Ying Yuan writes,

I have a question on posterior predictive model checking (Gelman, Meng and Stern 1996). Consider a simple two-level model

y_{ij} ~ N(\alpha_i + \beta_i * x_ij, \sigma^2)
\alpha_i ~ N(\alpha, \tau_1^2)
\beta_i ~ N(\beta, \tau_2^2)

I am interesting in assessing the second level of the model, and come up with a discrepancy function

D=(\beta_i – \beta)^2/tau_2^2.

However, in Gelman, Meng and Stern (1996), the posterior predictive checking compares

D(y^rep, \theta^j) with D(y^obs, \theta^j) for j=1, … J, where \theta^j is a posterior draw of \theta.

The question is that the above discrepancy function does not involve y, and it seems difficult to apply posterior predictive model checking for this specific discrepancy function. I am wondering if the discrepancy function has to been depend on data to use posterior predictive method.

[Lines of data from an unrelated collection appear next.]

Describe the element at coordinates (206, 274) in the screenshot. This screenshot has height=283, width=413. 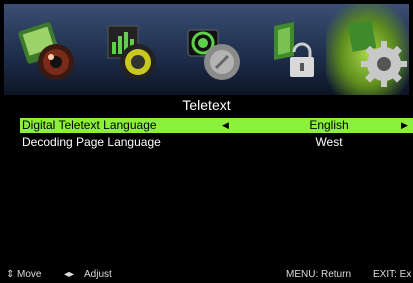
I see `footer-hints: ⇕ Move ◂▸ Adjust MENU: Return EXIT: Ex` at that location. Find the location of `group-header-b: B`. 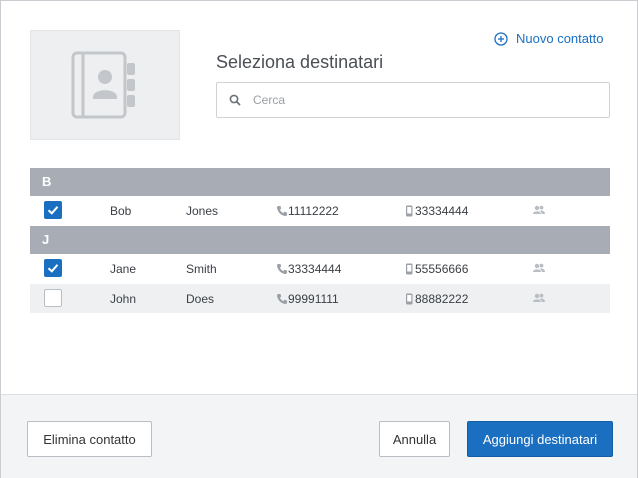

group-header-b: B is located at coordinates (320, 182).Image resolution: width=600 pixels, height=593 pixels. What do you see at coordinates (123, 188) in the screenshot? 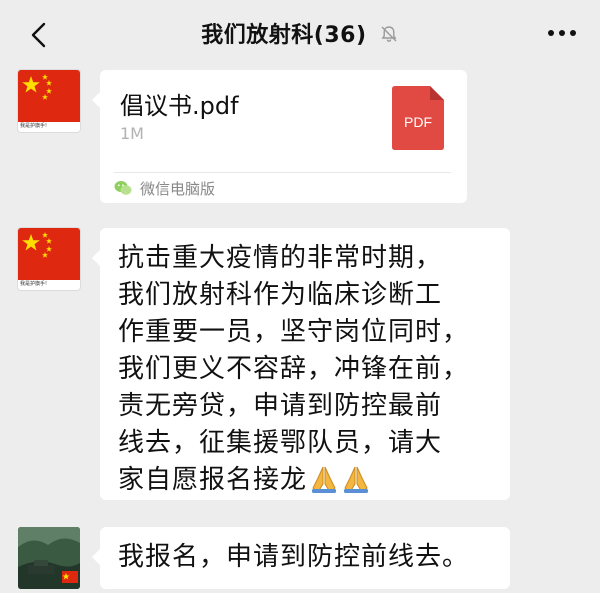
I see `wechat-icon` at bounding box center [123, 188]. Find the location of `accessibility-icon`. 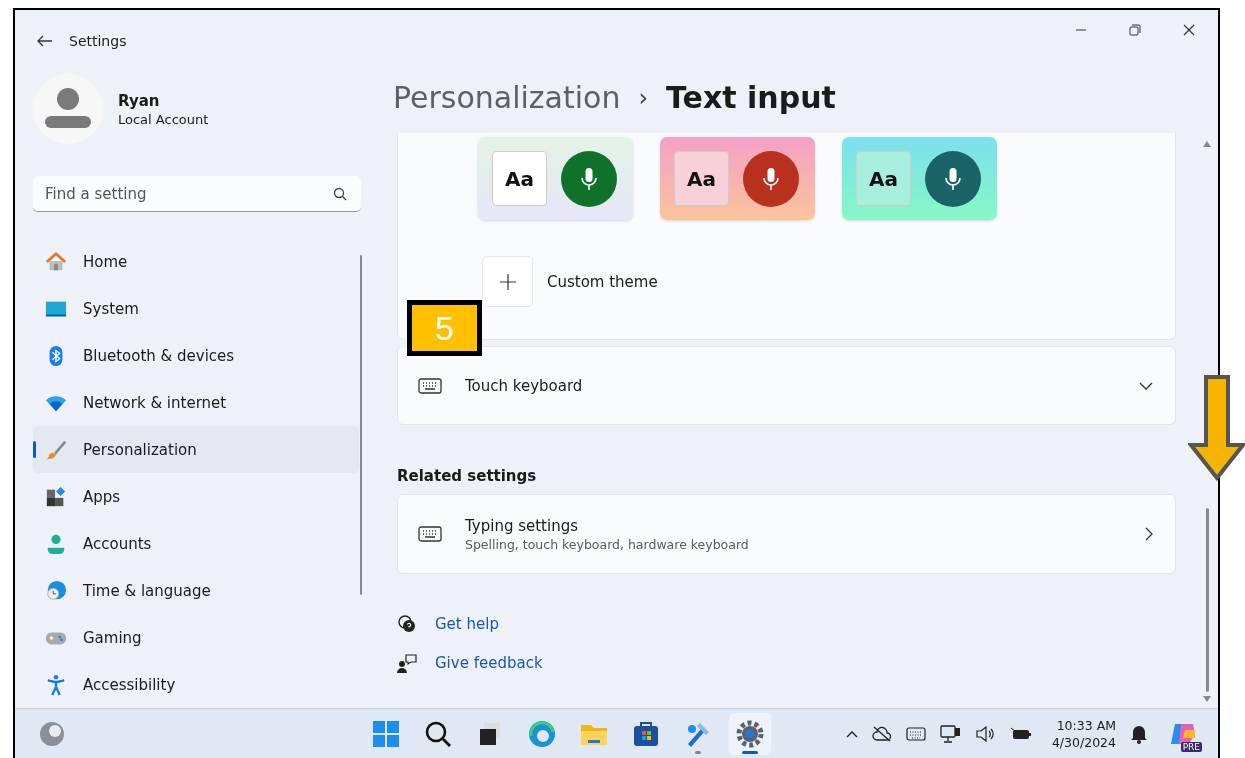

accessibility-icon is located at coordinates (56, 684).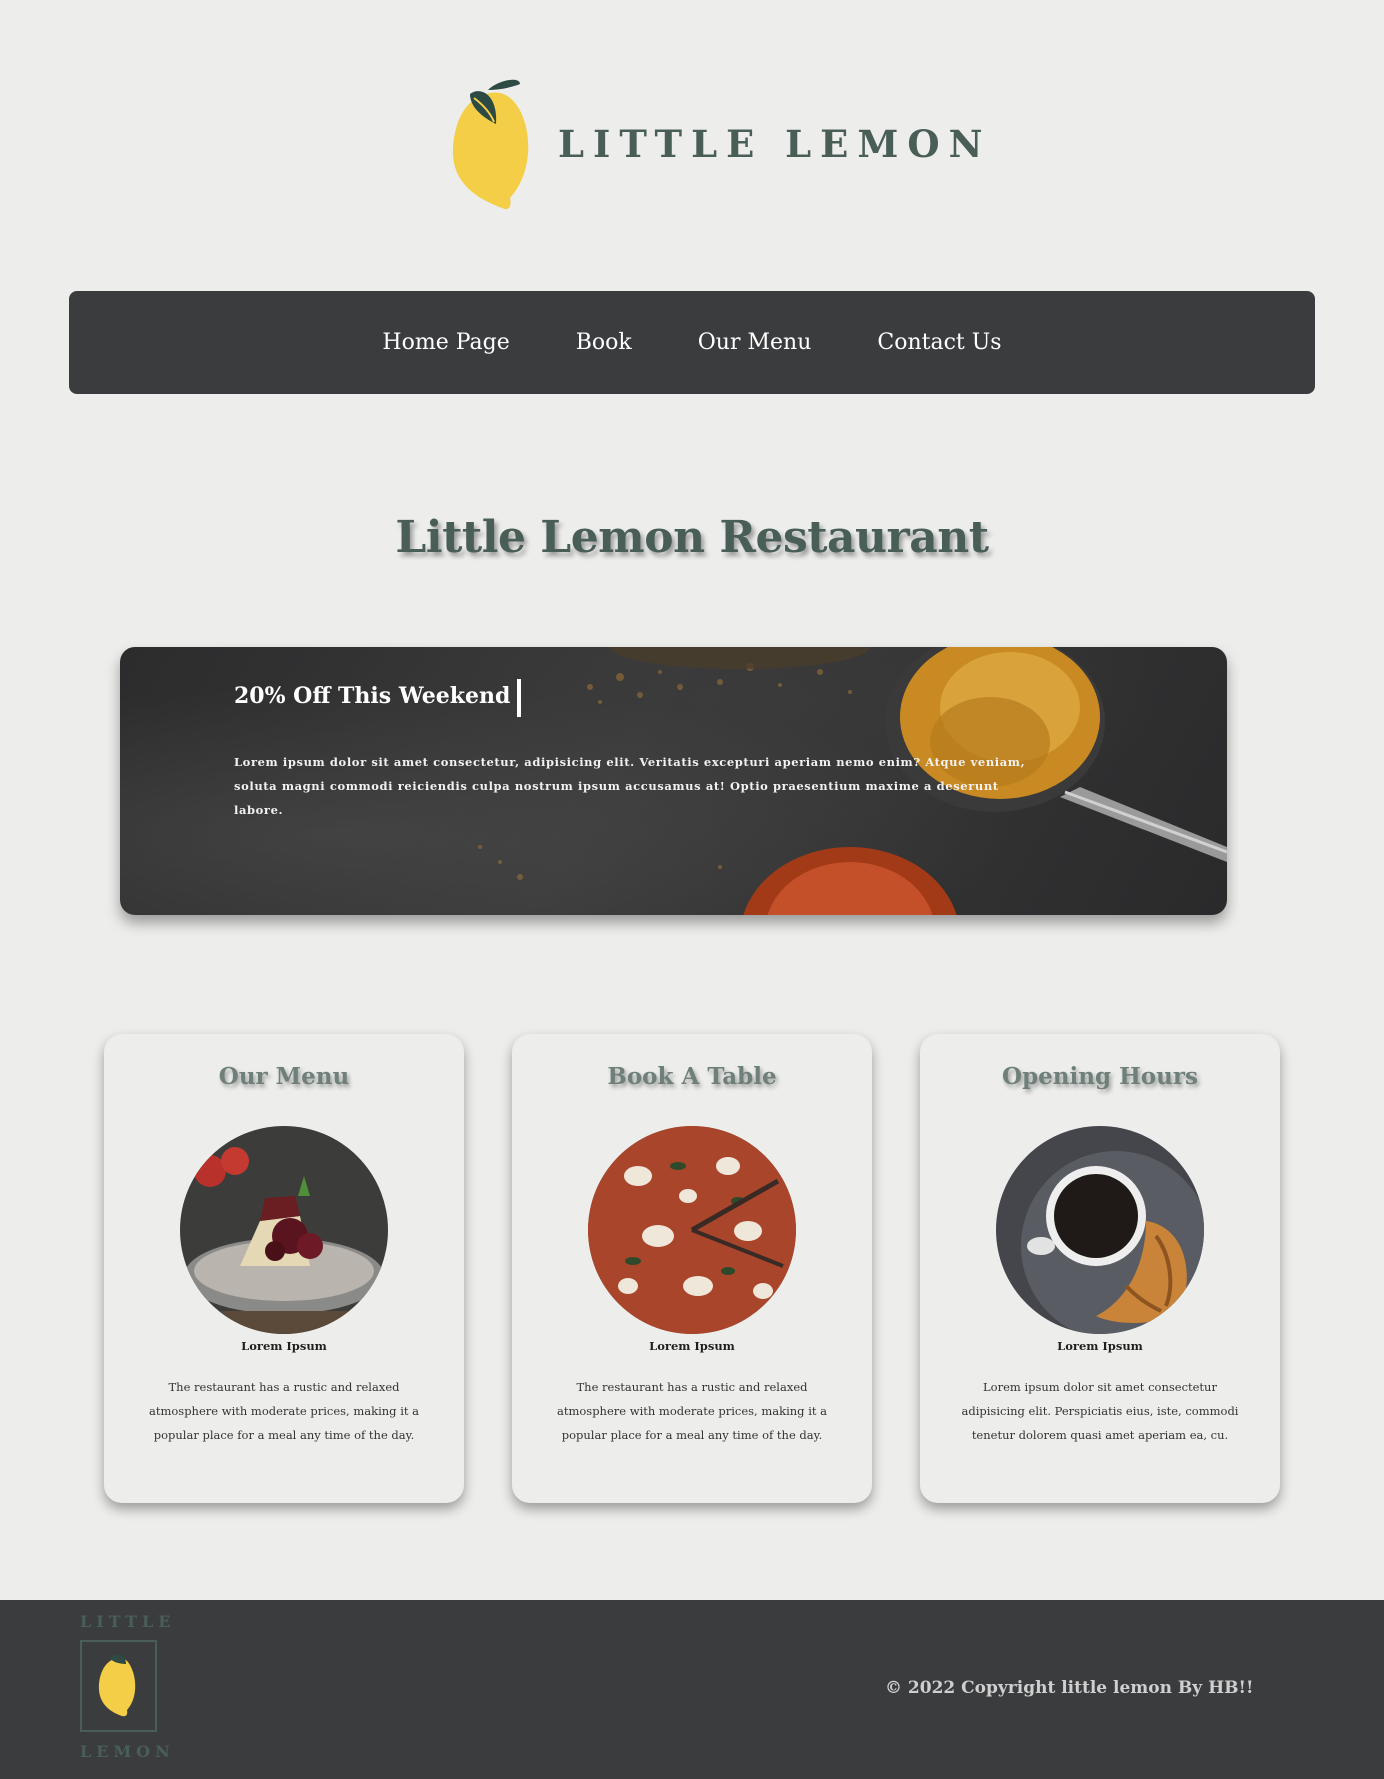  I want to click on nav-book: Book, so click(604, 342).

My reply: In general, the discrepancy measure can depend on data and parameters, but depending just on parameters is ok–that’s a special case. But I’m not sure that the particular discrepancy function you’re considering will be so useful. If you’re estimating tau_2 from the data, then this particular function of parameters will probably be fit well in any case. I think you have to think a bit harder about what aspects of the beta model you’re interested in studying.

Also, in the replications, you have to decide whether you’re interested in new data with the same alpha’s and beta’s, or also new alpha’s, or also new beta’s, or both. It depends how you plan to use the model.